Jan 10, 2008 01:51
I think I am feeling better. I just have to force myself to get over the past. This is something I will never forget though.
It really sucks to get so far in life or on anything and then have it crumble in one day. It sucks real bad. It makes you wonder was there a point in ever trying? Is life really worth it? And even what is life worth? What the hell is the it in that freaking question?
It is going to be so hard not having Dom around, but life is a shithole and people including me becomes shits. Then we break free, but get stucks with the stink as if you were marked by a skunk where even tomato baths won't work. It must slowly fade off...VERY SLOWLY fade off. I wonder where my patience has gone. I am more confident now, but at what cost...I feel like everyone in vermont sees me as a lucky and cocky ass bitch and I don't get why. I stopped talking cuz no one wanted listen. I stopped "intruding" because no one likes that and I get stuck alone. And now even more alone. Teresa has become very psycho...VERY PSYCHO.

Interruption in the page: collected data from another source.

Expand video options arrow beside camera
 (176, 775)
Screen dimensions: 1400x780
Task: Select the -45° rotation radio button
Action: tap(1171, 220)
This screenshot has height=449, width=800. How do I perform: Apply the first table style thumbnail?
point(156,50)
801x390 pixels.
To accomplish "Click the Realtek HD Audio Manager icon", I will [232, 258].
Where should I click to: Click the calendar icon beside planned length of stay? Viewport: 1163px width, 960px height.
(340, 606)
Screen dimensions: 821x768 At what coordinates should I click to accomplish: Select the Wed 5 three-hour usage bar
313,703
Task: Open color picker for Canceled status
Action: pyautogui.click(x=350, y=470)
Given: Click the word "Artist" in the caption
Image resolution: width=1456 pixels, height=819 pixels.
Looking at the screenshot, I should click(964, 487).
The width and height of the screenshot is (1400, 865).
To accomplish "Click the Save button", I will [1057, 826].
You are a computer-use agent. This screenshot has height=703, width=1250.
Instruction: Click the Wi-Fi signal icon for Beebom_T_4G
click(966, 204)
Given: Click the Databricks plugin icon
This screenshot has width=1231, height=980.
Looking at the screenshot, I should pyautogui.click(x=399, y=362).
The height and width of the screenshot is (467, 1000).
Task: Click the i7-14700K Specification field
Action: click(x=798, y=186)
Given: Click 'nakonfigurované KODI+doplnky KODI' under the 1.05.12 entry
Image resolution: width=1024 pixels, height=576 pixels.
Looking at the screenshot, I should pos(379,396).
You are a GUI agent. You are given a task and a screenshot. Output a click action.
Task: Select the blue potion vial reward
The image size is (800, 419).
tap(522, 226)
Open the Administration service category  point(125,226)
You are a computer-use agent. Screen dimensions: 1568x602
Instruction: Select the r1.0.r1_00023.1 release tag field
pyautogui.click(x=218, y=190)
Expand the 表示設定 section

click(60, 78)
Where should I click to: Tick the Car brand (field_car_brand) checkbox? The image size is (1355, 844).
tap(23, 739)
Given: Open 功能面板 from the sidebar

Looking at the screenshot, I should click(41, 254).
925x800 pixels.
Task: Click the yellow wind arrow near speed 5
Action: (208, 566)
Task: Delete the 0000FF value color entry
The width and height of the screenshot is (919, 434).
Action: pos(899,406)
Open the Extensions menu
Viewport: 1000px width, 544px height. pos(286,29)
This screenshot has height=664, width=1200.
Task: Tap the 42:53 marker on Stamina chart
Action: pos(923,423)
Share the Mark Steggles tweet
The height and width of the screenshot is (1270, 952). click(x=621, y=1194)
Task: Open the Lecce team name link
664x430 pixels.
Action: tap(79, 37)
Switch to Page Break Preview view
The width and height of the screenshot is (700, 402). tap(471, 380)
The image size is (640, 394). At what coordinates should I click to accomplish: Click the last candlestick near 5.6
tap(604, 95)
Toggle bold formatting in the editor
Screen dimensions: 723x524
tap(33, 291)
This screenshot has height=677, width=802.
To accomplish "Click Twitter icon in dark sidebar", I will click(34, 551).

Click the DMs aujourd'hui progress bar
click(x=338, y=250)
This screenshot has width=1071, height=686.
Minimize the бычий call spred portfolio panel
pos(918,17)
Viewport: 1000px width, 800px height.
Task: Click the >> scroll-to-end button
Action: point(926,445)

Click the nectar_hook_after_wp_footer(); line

On a I guess better note (I say I guess because I am addicted to naruto now...i'm waiting for the next naruto shippuden episode to come into existance and I just finished watching the first movie--there's like 3 or 4. Oh and just to show you how bad i am now i watch 140 20minute long episodes in one month and 41 twenty minute long episodes of naruto shippuden in one week and there are more movies and episode coming out too but yeah back to the "better note") the first naruto movie made me laugh and I feel like such a nerd because the only part that made me laugh was a math joke...i don't know if they meant it to be a joke but whatever. "I will pay back what you did...with compound interest" said by naruto as he jumps out of a frozen lake with a ton of shadow clones with him which are just a lot of narutos and yeah...I learned about compounded interest in my calc class and remembered the equation and laughed cuz it made sense and it was in naruto and yeah...Im done dont worry.